Attribution reporting can also eliminate the risk of assigning double credit (and possibly double-payment) to more than one tactic or more than one affiliate (“de-duplication”). For example, an e-mail-initiated online shopper who, doing a last-minute search for a coupon code, clicks on a PPC ad offered by an affiliate – which tactic would deserve and get assigned credit (or “partial attribution“)? This is where attribution reporting tools come in.

The Players

The categories of attribution reporting providers include:

  • Ad servers (e.g., DoubleClick DFA, Atlas, Media Mind, Mediaplex)
  • Advanced Web analytics software (e.g., Coremetrics, Omniture)
  • Third-party tools/custom software (e.g., ClearSaleing, Visual, IQ, TagMan, Theorem, Shomei)

Each provide different levels of reporting and analytics, so you’ll want to understand your greatest needs and consider what’s at your disposal already.

Challenges of Attribution Reporting

Heller thinks that one of the challenges in adopting attribution reporting (and subsequent media planning based on true attribution) is that the subject alone is an advanced topic. Heller points to the fact that too few media planners even know about/take advantage of well-known campaign management elements such as frequency capping. In order to embrace attribution-based media planning, the planner has to first move beyond common nomenclature and stop thinking of click-through rates as key performance indicators or last clicks as the primary source of conversions.

Though you might find attribution reporting more commonly used in the direct response space, brand advertisers could benefit equally from this kind of analysis. And though attribution tracking-reporting-analysis has been going on for four or five years now, misconceptions, inconsistencies, and imperfections still abound.

Navigating the Attribution Discussion

In talking to multiple sources about attribution, I could understand why Heller describes this discussion as challenging. There are different descriptions for attribution tracking/reporting, e.g., “Engagement Mapping,” “Path to Conversion,” “Impression Attribution,” “Interactive Attribution,” “Attribution Modeling,” etc.
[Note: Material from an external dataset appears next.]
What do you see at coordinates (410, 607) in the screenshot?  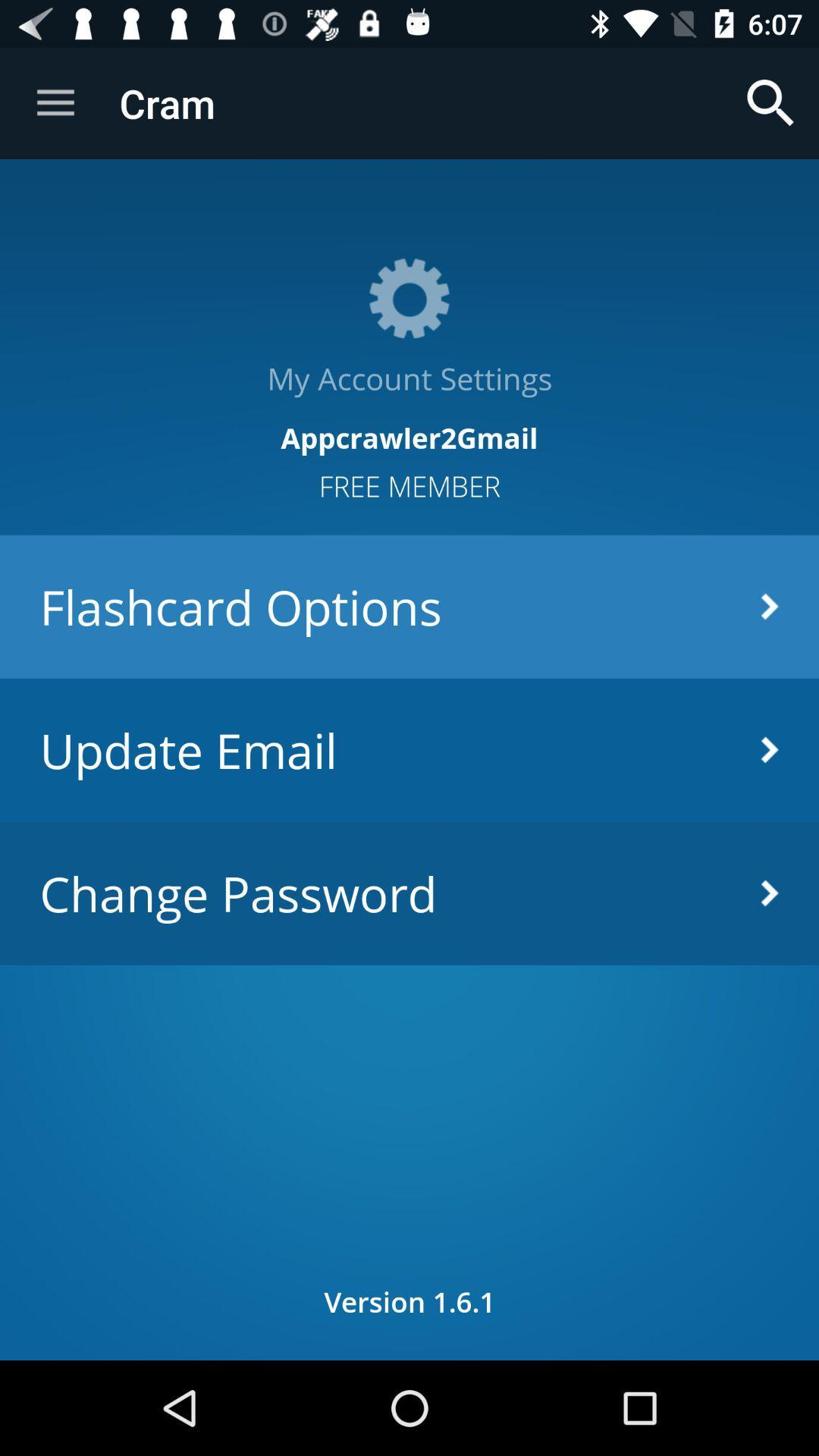 I see `the flashcard options` at bounding box center [410, 607].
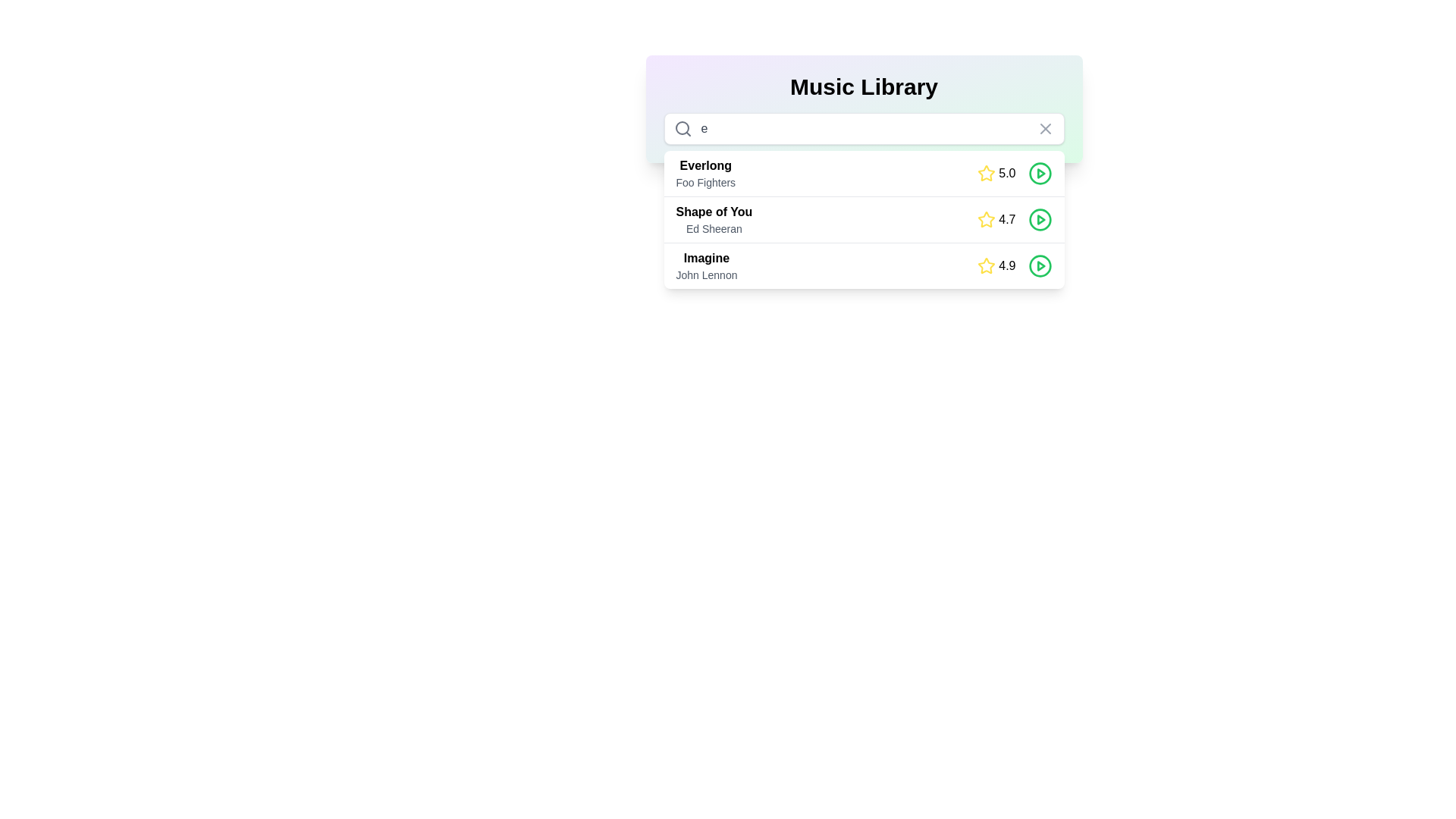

Chris Brinkworth, CMO of TagMan raised some other common points of confusion:

  • What can (or can’t) your tool include and track, e.g., can unpaid traffic drivers like direct-to-site, natural search, in-house e-mail blasts, social media, and mobile be tracked?
  • Are you sure the right tactic is getting the proper attribution (and that one tactic isn’t improperly getting credit)…and can you do anything to mitigate that?
  • Can your solution track and account for offline tactics that drive online conversions?
  • Are there multiple cooks in the kitchen, e.g., multiple agencies executing different tactics whose technologies and reporting don’t give a comprehensive picture?
  • Do you risk giving the client too much data such that they get mired in analysis paralysis?
  • Is attribution tracking and reporting part of a tool you’re already using and if so, does it cost extra to use and what are its limitations?

The Attribution Process

As several experts point out, the attribution process needs to start by coming up with the key questions you need answered by an attribution model. For example:

  1. How many times is our advertising interacting with users prior to their response?
  2. Which channels/sources are influencing response?
  3. Can we determine if there is a quantitative value of a tactic that aids in conversion but isn’t last click?
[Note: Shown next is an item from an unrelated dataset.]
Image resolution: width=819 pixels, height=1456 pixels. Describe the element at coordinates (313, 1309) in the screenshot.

After your attribution model is established, you need some time to let all of your activities run and be measured before beginning to analyze your comparative data. Below are some reporting screen shots provided by Mediaplex to help illustrate certain attribution reporting:

event-interactions-mp

This screen shows the top conversion rates and associated number of events (touches) it took to drive those conversions.

channel-influencers-mp

In this example, display was involved in 81 percent of the conversions, yet only credited on 61 percent of the conversions won; it also influenced 52 percent of the paid search-credited conversions.

Some final words: everyone I spoke to in the attribution tracking/reporting space at least agrees on one thing – attribution is a nascent field but once more marketers recognize its value, it will definitely grow as an important media planning tool.